Ellis’ transplant was a success, and he recovered well. After spending 99 days in Toronto, 38 of them in the hospital, Ellis and his loving family returned home to Nova Scotia.
Not long after his transplant, Ellis developed Graft-versus-host disease (GVHD), a complication that can happen after a bone marrow transplant. It occurs when the newly transplanted immune cells (the "graft") recognize the body (the "host") and mistakenly attack the healthy cells. As a result, he must take medicine to suppress his immune system and prevent it from attacking his body.
Infections or illnesses, such as coughs or ear infections, in immunocompromised children often require emergency department (ED) visits and additional tests and treatments. Ellis also suffers from eczema (a chronic skin condition), and he has congenital scoliosis.
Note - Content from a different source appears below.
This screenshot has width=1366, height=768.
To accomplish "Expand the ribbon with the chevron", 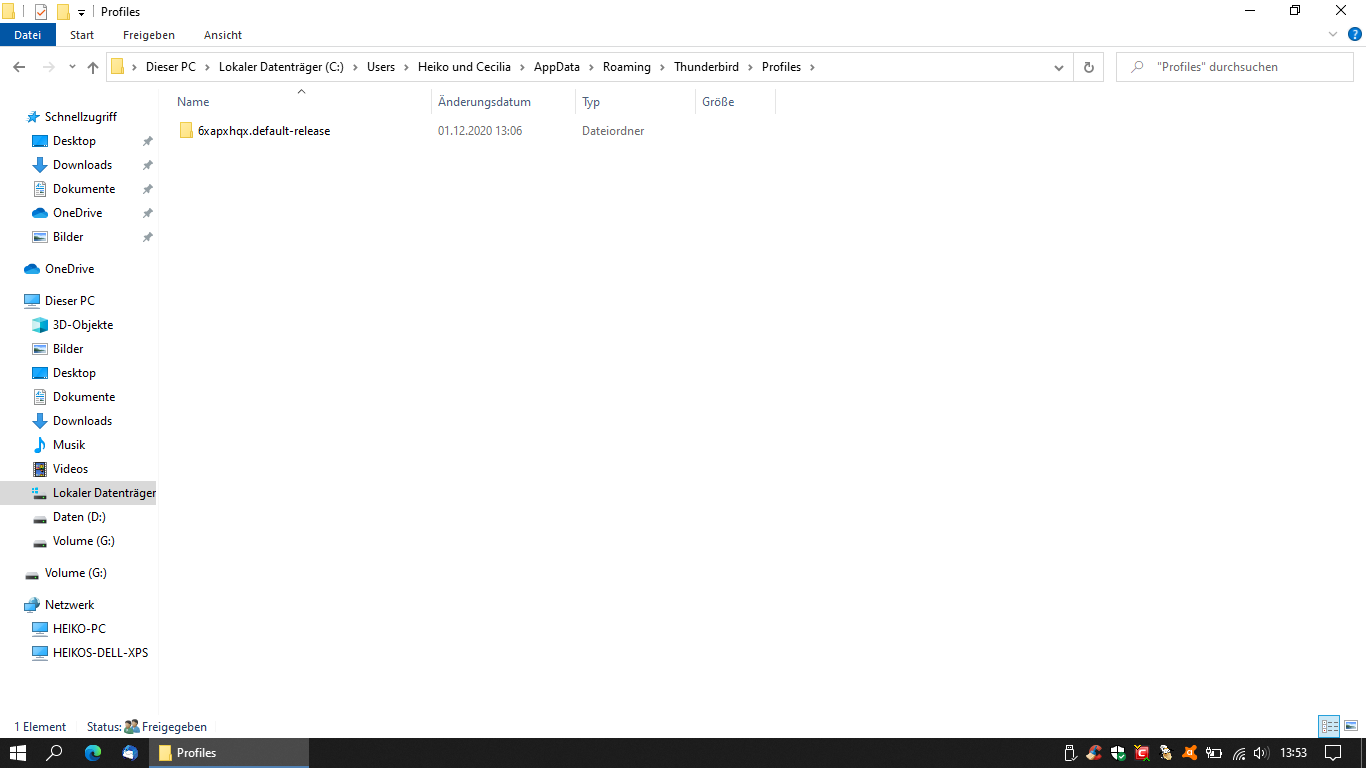I will click(x=1333, y=34).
Parents who have a sick child know all too well the emotional impact it can have on the family. Ashley’s emotional distress from the first admission resurfaces with every visit to the ED, and the family must lean on the grandparents to care for Layne as they go to and from the IWK during medical emergencies.
“Having your world turned upside down, going in thinking it was a simple checkup to having a major diagnosis was huge,” Ashley shared. “We are so lucky to lean on grandparents and my sister for support.”
Ellis, who is now two years old, recently started daycare and loves it. Ashley and Chris’ biggest wish is for Ellis to have a healthy and happy childhood. They are incredibly thankful for the IWK care team that saved Ellis’ life and for the care, compassion, and resources available so close to them.